**Fragmento**:
'''

Es un hecho que Izquierda Unida atraviesa uno de los peores momentos desde su fundación. Las sucesivas elecciones, tanto a nivel nacional como autonómico, han confirmado un gran descenso en el apoyo electoral. En ASTURIAS OPINIÓN hemos querido hacernos eco de la visión que los asturianos tienen del futuro de esta formación política.
Y la opinión generalizada es que Izquierda Unida tiene un porvenir muy negro. El bipartidismo que se va instalando en nuestra política a nivel nacional hace difícil que IU recupere su fuerza pasada. En algunos casos, incluso, califican a este partido como “antisocial” y anclado en ideas anacrónicas. No obstante, otros ciudadanos confían en que con un relevo generacional que conlleve un cambio de dirigentes, IU pueda remontar el vuelo. Gaspar LLamazares no parece contar con mucho calado social y muchos añoran el perfil de un político como Julio Anguita que llevó al partido a conseguir sus mejores resultados electorales.

'''

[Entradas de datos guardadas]
'''

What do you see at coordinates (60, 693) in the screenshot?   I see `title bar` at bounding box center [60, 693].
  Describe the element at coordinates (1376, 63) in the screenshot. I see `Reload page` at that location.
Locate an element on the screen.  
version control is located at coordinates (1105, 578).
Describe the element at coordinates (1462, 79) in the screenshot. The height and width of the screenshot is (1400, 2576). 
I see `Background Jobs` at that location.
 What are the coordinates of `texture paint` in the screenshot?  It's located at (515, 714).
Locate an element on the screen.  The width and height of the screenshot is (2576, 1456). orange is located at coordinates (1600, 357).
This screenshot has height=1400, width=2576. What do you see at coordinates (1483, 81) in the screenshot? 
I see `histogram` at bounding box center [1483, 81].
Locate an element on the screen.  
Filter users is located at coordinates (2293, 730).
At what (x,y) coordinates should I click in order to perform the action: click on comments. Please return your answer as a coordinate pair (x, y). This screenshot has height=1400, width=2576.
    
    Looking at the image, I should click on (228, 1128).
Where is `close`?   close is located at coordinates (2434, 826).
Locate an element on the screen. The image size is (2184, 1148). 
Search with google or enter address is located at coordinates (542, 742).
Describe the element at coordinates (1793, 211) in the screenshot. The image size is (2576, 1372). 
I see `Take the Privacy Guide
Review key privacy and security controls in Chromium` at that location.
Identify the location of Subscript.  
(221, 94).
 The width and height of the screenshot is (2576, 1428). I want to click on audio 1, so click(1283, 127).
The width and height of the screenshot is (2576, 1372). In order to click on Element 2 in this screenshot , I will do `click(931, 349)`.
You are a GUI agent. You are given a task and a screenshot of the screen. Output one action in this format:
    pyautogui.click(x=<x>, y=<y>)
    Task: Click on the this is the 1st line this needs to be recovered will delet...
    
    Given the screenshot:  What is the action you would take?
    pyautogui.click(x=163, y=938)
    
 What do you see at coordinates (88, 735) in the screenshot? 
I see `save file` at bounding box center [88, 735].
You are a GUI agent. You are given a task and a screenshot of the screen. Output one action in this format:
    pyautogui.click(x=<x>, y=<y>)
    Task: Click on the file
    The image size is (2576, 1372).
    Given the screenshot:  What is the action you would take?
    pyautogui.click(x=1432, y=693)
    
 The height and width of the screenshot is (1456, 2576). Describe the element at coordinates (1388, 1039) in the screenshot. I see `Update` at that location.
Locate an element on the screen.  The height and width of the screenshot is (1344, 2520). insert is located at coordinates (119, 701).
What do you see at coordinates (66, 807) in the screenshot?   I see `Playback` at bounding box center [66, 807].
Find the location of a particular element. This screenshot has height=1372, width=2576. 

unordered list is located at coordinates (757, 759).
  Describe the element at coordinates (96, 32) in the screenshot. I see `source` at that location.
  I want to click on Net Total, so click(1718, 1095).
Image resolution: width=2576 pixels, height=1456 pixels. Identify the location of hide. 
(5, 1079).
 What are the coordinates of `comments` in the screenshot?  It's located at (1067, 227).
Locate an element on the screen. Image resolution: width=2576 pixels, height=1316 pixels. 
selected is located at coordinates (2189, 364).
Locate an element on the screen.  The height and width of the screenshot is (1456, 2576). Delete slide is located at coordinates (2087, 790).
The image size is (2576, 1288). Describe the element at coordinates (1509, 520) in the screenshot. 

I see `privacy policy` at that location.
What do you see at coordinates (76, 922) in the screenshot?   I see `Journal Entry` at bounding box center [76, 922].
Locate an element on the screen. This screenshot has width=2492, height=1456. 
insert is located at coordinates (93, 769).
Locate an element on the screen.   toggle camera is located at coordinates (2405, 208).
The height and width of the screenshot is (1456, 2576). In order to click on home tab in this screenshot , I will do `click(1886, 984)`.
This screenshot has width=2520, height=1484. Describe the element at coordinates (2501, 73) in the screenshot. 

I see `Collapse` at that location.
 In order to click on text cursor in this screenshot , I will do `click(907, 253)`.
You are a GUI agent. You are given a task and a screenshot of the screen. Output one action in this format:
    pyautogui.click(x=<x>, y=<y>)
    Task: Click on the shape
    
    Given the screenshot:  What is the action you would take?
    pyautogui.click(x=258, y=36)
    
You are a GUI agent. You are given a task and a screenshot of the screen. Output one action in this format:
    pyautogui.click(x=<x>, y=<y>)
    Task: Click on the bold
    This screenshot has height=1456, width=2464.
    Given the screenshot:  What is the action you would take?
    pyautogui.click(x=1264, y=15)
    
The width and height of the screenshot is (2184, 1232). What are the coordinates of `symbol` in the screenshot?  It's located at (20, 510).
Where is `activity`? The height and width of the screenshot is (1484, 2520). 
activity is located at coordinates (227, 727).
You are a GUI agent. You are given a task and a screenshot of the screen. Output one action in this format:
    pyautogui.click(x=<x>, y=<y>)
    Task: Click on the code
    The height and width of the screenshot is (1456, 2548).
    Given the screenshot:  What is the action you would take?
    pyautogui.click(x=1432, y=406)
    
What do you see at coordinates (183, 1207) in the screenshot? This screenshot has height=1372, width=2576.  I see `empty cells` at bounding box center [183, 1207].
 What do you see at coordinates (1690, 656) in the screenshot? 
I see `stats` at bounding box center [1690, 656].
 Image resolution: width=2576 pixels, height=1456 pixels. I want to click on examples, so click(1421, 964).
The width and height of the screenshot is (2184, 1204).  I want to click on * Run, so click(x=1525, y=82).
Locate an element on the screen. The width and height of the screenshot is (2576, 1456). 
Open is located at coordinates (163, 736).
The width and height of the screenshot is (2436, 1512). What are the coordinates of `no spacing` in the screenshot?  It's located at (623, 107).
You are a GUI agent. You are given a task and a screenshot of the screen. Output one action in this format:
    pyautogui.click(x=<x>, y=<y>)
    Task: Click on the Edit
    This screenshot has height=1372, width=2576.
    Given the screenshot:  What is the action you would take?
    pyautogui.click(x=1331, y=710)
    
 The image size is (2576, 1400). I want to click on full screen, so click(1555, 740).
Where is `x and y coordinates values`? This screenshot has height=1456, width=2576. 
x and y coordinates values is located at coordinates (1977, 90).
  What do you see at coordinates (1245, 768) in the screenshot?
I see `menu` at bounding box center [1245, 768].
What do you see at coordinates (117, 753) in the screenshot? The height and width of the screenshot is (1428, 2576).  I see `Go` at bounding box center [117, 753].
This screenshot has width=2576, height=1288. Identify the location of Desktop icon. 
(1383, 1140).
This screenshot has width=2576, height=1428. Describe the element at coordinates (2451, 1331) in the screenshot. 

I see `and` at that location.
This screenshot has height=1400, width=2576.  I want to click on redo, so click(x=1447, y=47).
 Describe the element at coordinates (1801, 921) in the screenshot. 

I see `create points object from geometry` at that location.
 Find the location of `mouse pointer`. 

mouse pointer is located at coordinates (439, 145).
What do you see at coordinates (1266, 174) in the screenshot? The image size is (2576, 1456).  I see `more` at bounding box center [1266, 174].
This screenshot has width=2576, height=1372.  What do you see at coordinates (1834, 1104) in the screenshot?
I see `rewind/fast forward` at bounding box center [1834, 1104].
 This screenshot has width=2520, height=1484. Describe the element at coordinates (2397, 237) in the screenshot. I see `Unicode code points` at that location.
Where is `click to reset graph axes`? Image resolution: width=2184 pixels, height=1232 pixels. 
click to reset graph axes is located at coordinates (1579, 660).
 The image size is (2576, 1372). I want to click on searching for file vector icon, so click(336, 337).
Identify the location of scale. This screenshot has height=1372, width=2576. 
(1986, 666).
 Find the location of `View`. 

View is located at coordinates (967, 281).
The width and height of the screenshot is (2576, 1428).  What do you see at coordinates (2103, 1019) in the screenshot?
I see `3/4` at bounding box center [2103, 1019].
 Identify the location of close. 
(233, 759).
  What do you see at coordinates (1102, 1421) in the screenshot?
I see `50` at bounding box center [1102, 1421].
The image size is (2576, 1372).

'''

**Objetivo del ejercicio**: Prosigue el texto sobre el futuro de Izquierda Unida a partir de su última oración y mantén el mismo tono.

**Resultado obtenido**:
En el caso particular de Asturias, Izquierda Unida vive desde hace tiempo un enorme conflicto con el PCA y la dirección nacional del partido. Los localismos y las luchas internas están amenazando también el futuro de esta formación en nuestra región. Algunos de los entrevistados confían en que IU vuelve a pactar con el PSOE antes del término de la actual legislatura para lograr más estabilidad en el Principado.